Evaporated milk can be made from both whole milk or skim milk. In either case, the milk is homogenized and then the water is removed by gently heating it. The evaporated milk product is sealed in cans which are then heated to kill any bacteria in the milk. Thus evaporated milk is actually sterile, which, combined with the fact that it is stored in airtight cans, gives it an extremely long shelf life.
Canned evaporated milk can be stored for at least a year, although you should always check the use-by date printed on the can. Also, don't use any cans that are rusted, dented or bulging. Once you open the can, you should store the milk in the refrigerator, preferably not in the original can but in a glass container, and use it within seven days.

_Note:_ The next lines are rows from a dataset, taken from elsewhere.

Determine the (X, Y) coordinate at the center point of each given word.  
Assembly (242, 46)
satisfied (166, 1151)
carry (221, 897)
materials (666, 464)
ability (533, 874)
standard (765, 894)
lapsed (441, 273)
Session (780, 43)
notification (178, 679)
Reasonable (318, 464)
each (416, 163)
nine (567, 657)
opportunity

Evaporated milk is enriched with vitamin D. The process of heating the evaporated milk in the cans imparts a slightly sweet flavor to the milk, and it's also just a bit darker in color than ordinary milk. Note that evaporated milk is not the same thing as condensed milk. Condensed milk is also reduced by 60 percent, but it is heavily sweetened and usually used in baking and desserts.
Evaporated milk can be used as a substitute for milk or cream, like in coffee and tea or poured over cereal. Evaporated milk can also be used in recipes that call for milk or cream, such as French toast, mashed potatoes or creamed vegetables like this creamed spinach recipe. You can also use evaporated milk in cream sauces like this basic white sauce. You could also use evaporated milk for making the white gravy that accompanies this pork cutlet recipe.
Although you can usually use evaporated milk directly from the can in recipes that call for milk, you can convert evaporated milk to back to regular milk simply by diluting it with an equal part of water — so add half a cup of water to half a cup of evaporated milk.